1. When it’s limiting participation

Selection is not the same as collaboration. Design should be a search, not a roulette. The downside of using options is that it could diminish the authentic search. Let’s embrace the search in design. It’s hard work. While we are searching, we may need to work through some ambiguity or contradiction. When have you ever made something rewarding without a little bit of hard work? That will make it great. All that work to communicate effectively in the design process, be honest about what you really want and need – that’s really good stuff.
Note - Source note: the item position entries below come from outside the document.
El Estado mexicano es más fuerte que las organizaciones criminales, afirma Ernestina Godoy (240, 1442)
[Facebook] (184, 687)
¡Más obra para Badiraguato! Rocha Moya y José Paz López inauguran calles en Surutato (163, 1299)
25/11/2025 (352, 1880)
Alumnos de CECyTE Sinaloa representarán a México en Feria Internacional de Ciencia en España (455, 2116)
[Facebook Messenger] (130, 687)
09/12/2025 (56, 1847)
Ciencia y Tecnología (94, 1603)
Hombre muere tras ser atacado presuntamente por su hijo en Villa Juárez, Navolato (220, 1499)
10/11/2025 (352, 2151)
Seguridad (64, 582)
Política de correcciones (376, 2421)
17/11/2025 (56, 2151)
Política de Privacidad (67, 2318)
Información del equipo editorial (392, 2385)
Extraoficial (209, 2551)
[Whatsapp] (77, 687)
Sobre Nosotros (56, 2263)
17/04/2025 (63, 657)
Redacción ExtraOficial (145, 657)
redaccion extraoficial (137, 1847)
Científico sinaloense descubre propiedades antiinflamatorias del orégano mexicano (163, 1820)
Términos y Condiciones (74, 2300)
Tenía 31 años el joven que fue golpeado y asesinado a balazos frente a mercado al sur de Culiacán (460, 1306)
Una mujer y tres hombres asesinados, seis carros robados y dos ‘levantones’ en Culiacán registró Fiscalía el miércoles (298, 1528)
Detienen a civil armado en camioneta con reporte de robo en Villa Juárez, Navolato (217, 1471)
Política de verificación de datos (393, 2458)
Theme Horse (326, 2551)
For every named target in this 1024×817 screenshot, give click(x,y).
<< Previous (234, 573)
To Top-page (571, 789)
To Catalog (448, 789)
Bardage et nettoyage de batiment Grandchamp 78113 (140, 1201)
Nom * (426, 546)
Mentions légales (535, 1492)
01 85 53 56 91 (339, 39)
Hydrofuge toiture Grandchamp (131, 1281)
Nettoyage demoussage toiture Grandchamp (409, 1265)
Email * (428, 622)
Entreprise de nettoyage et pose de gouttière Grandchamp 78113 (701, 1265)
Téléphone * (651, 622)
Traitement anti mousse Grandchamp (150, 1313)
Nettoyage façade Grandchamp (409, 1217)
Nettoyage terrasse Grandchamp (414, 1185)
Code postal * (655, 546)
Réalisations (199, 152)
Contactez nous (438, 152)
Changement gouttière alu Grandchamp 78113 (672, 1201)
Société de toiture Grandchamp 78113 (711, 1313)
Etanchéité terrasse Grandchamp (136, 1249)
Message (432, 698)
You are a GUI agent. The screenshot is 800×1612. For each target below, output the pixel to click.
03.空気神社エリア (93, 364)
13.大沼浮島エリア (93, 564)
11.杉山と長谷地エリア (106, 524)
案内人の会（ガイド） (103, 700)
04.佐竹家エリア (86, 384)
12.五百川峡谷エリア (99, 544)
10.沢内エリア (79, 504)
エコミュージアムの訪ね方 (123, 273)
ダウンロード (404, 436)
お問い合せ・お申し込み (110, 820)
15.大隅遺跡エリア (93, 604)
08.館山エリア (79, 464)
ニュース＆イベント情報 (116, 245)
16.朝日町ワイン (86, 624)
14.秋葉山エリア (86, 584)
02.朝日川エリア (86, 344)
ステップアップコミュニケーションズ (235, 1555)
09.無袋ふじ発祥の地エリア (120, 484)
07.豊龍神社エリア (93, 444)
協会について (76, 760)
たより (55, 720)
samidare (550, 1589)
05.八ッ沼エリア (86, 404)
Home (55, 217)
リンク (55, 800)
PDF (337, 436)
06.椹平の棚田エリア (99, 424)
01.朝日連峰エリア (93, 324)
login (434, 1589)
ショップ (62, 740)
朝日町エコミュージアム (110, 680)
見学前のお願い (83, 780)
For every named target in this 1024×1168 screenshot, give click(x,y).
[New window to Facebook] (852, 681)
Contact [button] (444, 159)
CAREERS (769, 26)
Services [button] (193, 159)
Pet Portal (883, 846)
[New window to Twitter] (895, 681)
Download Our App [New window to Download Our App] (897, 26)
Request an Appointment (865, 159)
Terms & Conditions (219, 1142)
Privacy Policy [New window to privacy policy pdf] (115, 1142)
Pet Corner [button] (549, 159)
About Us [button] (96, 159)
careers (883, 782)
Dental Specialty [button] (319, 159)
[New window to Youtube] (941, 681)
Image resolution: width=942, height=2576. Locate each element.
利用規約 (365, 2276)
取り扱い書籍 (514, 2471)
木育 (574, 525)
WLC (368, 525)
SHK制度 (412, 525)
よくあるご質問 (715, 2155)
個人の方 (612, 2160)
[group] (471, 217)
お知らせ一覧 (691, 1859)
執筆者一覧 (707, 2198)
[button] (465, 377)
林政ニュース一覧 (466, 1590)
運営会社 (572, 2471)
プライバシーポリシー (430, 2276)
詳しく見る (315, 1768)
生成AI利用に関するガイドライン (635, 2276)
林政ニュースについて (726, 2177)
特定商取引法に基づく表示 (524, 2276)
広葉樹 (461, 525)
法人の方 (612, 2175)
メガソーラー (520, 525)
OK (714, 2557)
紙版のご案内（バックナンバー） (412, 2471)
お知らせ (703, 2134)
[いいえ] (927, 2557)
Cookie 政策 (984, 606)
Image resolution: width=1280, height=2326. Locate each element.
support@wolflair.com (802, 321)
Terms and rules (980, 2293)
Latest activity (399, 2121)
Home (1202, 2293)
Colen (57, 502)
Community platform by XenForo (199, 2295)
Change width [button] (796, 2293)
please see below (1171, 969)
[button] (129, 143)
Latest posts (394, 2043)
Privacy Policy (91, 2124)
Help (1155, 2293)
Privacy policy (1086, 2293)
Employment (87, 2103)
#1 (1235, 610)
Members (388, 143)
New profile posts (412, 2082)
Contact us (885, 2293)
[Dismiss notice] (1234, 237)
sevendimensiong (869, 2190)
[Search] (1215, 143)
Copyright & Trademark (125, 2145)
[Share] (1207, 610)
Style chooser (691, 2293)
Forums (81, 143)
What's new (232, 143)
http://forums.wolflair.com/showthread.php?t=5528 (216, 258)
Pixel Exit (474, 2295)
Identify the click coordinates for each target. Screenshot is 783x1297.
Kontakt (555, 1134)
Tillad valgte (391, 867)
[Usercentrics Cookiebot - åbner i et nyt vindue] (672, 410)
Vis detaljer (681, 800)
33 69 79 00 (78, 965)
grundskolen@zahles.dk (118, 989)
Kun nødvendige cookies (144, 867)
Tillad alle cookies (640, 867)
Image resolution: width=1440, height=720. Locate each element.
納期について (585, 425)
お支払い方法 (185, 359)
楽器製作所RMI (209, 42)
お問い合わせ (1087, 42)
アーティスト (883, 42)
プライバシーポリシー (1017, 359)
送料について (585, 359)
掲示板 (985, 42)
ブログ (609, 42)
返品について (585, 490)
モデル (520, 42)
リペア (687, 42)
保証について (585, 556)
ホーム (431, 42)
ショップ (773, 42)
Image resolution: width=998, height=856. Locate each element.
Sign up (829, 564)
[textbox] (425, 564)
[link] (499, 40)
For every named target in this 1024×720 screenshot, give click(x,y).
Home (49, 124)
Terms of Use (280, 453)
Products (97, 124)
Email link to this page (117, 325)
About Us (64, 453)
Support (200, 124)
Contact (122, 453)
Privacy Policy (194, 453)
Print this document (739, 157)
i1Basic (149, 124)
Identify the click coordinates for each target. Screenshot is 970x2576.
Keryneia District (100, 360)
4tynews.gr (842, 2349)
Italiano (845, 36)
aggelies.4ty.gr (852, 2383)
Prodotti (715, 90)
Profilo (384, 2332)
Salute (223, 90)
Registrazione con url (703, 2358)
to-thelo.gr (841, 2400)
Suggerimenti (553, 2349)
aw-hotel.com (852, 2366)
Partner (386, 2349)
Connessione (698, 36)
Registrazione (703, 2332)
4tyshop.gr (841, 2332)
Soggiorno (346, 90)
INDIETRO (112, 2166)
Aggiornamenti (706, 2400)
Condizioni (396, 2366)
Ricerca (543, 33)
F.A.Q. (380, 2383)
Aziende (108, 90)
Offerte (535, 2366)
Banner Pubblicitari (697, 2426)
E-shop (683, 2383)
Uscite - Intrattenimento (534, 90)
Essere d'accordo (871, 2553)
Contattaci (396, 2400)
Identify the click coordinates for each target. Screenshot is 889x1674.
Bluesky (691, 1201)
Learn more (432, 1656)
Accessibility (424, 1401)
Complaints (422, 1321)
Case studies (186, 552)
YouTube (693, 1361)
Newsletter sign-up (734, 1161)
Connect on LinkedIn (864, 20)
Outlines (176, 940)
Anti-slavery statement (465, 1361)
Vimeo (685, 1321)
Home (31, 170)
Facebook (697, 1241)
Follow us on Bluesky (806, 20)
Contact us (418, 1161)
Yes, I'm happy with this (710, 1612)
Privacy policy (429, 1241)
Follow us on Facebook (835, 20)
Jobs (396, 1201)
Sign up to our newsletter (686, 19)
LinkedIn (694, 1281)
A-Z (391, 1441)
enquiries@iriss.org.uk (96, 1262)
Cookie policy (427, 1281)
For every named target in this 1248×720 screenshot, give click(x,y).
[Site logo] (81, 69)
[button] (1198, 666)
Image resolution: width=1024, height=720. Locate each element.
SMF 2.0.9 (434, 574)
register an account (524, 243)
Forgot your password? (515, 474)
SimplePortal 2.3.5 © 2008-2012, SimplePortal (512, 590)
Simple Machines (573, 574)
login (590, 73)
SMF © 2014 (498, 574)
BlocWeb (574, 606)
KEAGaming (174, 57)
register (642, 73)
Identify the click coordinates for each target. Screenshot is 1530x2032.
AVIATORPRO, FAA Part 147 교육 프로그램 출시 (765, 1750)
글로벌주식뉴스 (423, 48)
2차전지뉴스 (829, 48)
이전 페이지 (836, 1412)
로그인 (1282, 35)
There’s going to be a time in every project when you need to just choose. OK I can do that, and I will again. Design projects can be exhausting. But if you’re just throwing a dart every time, you’re not really getting to something personal, something specific.

 

2. When it’s thoughtless.

Let’s talk about the idea of being deliberate. To Design is To Plan. There is knowing that goes into planning. There is understanding. There is an internal logic to a building; it has its own skin tone and hair color. Sometimes the building already gives you the answers, and if you have a sense for the building’s inherent logic, you can feel that and understand it, then the options logically whittle down. A design team in touch with that essence is doing their job; they can adhere to the truth of their project’s identity. This should delete some options. It might not eliminate the concept of options, just the idea that options are always the way to truth. I don’t take that courtroom approach here. Not all options are innocent until proven guilty. Some of them suck. Let’s not waste our time.

 

Why write about this?

I’m writing about this because I think we have too closely tied the idea of selection with agency. This is a marketing tactic that I dislike. Everyone please stop using the work “bespoke”. It doesn’t mean what you think it means.

I’ve had a couple chats about this post before posting it, and a few friends reacted like I was a lunatic for questioning the idea of options. Hopefully I have made a couple points here, but maybe I can boil this topic down to one phrase: good ideas, not more ideas.